O ESPÍRITO MILITAR NO POETA MÁRIO QUINTANA

 

Cláudio Moreira Bento

 

Pouco conhecidas e divulgadas são as ligações do poeta Mário Quintana com a vida militar e a influência desta em seu espírito e em sua vida.e aqui recordadas no ano de seu centenário.
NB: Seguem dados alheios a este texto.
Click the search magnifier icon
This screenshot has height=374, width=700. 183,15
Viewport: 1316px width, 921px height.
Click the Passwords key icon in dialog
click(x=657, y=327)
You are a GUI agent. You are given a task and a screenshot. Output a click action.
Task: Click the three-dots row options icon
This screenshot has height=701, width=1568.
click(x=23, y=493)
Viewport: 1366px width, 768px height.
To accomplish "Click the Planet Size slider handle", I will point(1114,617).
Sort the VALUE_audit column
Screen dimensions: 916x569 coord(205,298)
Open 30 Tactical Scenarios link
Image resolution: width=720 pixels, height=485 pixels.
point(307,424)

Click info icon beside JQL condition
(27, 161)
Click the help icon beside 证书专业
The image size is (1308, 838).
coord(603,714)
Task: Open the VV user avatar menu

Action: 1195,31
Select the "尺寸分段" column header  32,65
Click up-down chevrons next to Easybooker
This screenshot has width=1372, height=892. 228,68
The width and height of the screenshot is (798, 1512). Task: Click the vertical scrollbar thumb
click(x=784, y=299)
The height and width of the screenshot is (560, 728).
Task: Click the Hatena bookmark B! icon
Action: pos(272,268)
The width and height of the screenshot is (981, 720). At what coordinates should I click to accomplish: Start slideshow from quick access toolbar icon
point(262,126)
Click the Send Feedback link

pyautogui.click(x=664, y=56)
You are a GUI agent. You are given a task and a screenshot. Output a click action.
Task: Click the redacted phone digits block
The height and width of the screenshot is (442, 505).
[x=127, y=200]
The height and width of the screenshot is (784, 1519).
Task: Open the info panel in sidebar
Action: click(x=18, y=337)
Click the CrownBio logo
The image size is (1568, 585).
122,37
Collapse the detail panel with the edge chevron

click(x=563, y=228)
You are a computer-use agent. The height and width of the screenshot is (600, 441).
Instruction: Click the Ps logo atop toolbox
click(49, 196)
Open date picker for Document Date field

          Ele era neto do Capitão Médico Cândido Manoel de Oliveira Quintana, herói da Retirada de Laguna, na Guerra do Paraguai, e chefe do Serviço de Saúde da tropa que participou daquela épica operação militar. Ele e o Capitão Médico Dr. Manoel de Aragão Gesteira, ao lado do qual foram depositados seus restos mortais no Monumento aos Heróis de Laguna e Dourados, na Praia Vermelha, no Rio, foram os dois heróis que resistiram até o fim da Retirada, dos 12 médicos que iniciaram aquela operação militar, imortalizada internacionalmente, em francês, na pena de Alfredo de Taunay. Eles prestaram desvelada e comovente assistência aos coléricos da coluna.Coluna da qual participou como artilheiro o porto alegrense João Thomaz Cantuária ilustra soldado que comandou a 3 ª Região Militar em 1896 com a missão de consolidar a Paz de 93 firmada em Pelotas . Foi Ministro da Guerra a seguir .Em 1898 foi o primeiro Chefe do Estado-Maior do Exército , órgão criado pelo filho de Bagé Marechal João Nepomuceno Medeiros Mallet  como Ministro da Guerra e filho do heróico Marechal Emílio Mallet, patrono da Artilharia do Exército. O marechal Cantuaria é denominação histórica da 6ª Região Militar , por iniciativa do Gen Div João Carlos Rotta quando comandante daquela região, o qual  como comandante da 3ª  Região Militar teve a iniciativa de criar e nos encarregar de desenvolver o Projeto História do Exército no Rio Grande do Sul que já conta com 13 livros publicados .Entre eles merece destaque a História da 3ª Região Militar criada junto com o atual Estado do Rio Grande do Sul em 1807 e que completarão em 2007 , 200 anos de existência.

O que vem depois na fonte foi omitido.